The dawning of a new economic cycle – not really witnessed in the security of what has been the housing sector…. how are you feeling now you’ve reached September? The end of a long hot (and wet) summer and a feeling that the post-budget hangover may be waning?
So what does ‘the morning after the night before’ feel like?
Brain not quite wired correctly? A fuzziness regarding the details of the last couple of months (too much to do, too little time)? The need to pull the duvet over your head and crawl back to the land of nod?
Full of energy – new challenge, new day? Exciting opportunities in store? Where to start?
Whichever reaction, the reality of the budget announcements and resulting fall out over the summer have brought the provision of social housing into sharp focus and the choices available to RPs, positive and negative, have to be seriously addressed and thought through. The responsibility lies with the Boards and Executive teams up and down the country.
However, for most of us, the vision and values of an organisation are the place to return to when assessing the options….. what are we here for? Once you answer this, the choices, although difficult, are clearer. For most organisations it is about excellent services, quality homes for current and future customers and enabling them to ‘be the best they can be’ (borrowed from Bromford!).

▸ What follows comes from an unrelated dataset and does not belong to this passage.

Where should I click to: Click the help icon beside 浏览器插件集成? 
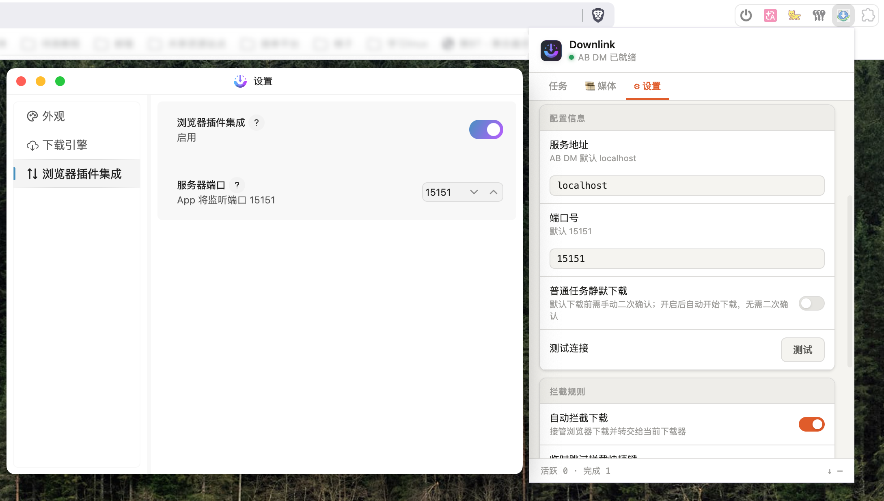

We have heard of different approaches to tackling the reduction in income and all the other impending changes – slow or stop development, change the mix to reduce the social rent and increase the shared ownership and outright sale, smooth and change the stock investment profile, stop the community investment etc. etc.
Not as prominent, but surely one place to start is a good hard look at how efficient you are as an organisation. My experience from within the private sector and comparing the two is that some have tackled this issue but a significant number have not. What is stopping you? The board should be asking the question and not shy away from the difficult decisions, 10% – 20% out of operating costs is achievable and should be on the agenda now.

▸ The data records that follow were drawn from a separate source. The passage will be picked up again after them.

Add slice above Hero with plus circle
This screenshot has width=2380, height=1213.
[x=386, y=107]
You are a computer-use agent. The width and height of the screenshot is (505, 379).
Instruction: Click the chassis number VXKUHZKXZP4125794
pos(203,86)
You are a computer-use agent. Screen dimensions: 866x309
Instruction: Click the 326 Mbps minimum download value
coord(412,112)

Likewise, the question of independence. Are you better remaining independent, managing through the next few years with reduced ability to really make a difference, and for some just surviving is the objective with no flexibility if conditions remain the same or worsen after 2020? Be proactive, work out your strategy and whether remaining independent fulfils your mission and purpose and even if it does, good practice dictates, that when there is a fundamental shift in the operating environment you should review your position.
So, things to do, decisions to make.
Is social housing dead? No, I don’t think so, but the choice is yours.